— start DATA SUPPLIED —

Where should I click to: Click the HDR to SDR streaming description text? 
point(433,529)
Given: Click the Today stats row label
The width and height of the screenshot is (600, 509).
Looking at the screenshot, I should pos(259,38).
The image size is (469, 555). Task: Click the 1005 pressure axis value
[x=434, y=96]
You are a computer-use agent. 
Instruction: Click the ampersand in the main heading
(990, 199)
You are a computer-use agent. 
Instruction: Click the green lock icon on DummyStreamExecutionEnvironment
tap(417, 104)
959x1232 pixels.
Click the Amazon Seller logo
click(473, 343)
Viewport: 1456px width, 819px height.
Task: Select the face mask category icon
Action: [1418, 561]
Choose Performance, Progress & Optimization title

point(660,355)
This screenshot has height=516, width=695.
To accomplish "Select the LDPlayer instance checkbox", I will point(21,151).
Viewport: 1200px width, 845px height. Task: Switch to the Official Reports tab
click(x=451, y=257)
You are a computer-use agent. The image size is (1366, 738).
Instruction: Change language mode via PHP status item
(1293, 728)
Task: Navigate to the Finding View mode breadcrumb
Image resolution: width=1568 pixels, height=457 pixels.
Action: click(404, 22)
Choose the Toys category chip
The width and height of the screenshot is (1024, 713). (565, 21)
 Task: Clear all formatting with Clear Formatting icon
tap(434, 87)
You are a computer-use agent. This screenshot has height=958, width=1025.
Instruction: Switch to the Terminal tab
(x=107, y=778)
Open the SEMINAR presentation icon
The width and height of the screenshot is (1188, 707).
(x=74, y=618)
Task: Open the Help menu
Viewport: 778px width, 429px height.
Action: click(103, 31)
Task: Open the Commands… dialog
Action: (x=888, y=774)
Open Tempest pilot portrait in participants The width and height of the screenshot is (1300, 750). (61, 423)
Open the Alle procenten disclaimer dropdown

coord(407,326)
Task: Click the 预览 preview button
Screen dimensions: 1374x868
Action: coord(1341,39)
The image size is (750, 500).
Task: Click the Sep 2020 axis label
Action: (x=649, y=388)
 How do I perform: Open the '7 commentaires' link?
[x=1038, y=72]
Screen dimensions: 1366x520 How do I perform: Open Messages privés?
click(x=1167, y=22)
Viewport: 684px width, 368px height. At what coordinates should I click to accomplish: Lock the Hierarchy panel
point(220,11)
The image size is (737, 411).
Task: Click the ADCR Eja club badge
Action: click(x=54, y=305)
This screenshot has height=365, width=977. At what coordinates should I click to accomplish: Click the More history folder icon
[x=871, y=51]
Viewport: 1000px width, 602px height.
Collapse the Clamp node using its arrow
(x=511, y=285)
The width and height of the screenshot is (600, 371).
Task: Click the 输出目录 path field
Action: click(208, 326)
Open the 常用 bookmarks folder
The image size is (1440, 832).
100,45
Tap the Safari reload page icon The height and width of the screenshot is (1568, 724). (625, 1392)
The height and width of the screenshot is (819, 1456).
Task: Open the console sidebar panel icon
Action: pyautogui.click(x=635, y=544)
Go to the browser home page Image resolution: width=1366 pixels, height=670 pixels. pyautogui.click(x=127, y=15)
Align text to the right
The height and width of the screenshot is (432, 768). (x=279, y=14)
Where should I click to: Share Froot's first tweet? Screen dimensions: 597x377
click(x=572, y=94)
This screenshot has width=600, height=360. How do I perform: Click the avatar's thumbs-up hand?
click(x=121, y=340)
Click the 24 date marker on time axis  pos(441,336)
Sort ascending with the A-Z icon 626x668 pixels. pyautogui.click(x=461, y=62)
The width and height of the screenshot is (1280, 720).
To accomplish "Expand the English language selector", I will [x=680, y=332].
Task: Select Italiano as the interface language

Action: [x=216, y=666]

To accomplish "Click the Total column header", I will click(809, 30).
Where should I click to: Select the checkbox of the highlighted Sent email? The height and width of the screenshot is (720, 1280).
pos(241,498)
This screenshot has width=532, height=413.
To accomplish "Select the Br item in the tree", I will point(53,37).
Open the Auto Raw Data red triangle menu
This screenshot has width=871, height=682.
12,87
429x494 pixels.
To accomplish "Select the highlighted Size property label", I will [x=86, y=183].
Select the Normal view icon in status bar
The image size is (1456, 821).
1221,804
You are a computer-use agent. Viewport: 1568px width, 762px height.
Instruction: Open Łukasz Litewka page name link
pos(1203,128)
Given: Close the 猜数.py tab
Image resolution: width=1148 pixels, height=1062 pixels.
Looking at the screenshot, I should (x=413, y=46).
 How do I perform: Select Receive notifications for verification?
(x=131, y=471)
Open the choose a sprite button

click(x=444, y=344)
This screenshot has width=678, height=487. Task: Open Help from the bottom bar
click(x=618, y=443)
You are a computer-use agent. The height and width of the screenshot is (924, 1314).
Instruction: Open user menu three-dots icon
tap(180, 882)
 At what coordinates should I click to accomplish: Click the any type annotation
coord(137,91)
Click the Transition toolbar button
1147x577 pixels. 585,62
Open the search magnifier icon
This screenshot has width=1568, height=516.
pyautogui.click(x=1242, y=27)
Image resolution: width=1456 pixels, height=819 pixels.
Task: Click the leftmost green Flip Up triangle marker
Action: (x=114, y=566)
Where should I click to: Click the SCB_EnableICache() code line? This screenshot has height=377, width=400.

— end DATA SUPPLIED —

* _PROBLEM DESCRIPTION_: Repeat the entries above word for word, starting at the line containing "Open the 常用 bookmarks folder" and ending at the line containing "I will point(53,37).".

* _SOLUTION BELOW_:
Open the 常用 bookmarks folder
The image size is (1440, 832).
100,45
Tap the Safari reload page icon The height and width of the screenshot is (1568, 724). (625, 1392)
The height and width of the screenshot is (819, 1456).
Task: Open the console sidebar panel icon
Action: pyautogui.click(x=635, y=544)
Go to the browser home page Image resolution: width=1366 pixels, height=670 pixels. pyautogui.click(x=127, y=15)
Align text to the right
The height and width of the screenshot is (432, 768). (x=279, y=14)
Where should I click to: Share Froot's first tweet? Screen dimensions: 597x377
click(x=572, y=94)
This screenshot has width=600, height=360. How do I perform: Click the avatar's thumbs-up hand?
click(x=121, y=340)
Click the 24 date marker on time axis  pos(441,336)
Sort ascending with the A-Z icon 626x668 pixels. pyautogui.click(x=461, y=62)
The width and height of the screenshot is (1280, 720).
To accomplish "Expand the English language selector", I will [x=680, y=332].
Task: Select Italiano as the interface language

Action: [x=216, y=666]

To accomplish "Click the Total column header", I will click(809, 30).
Where should I click to: Select the checkbox of the highlighted Sent email? The height and width of the screenshot is (720, 1280).
pos(241,498)
This screenshot has width=532, height=413.
To accomplish "Select the Br item in the tree", I will point(53,37).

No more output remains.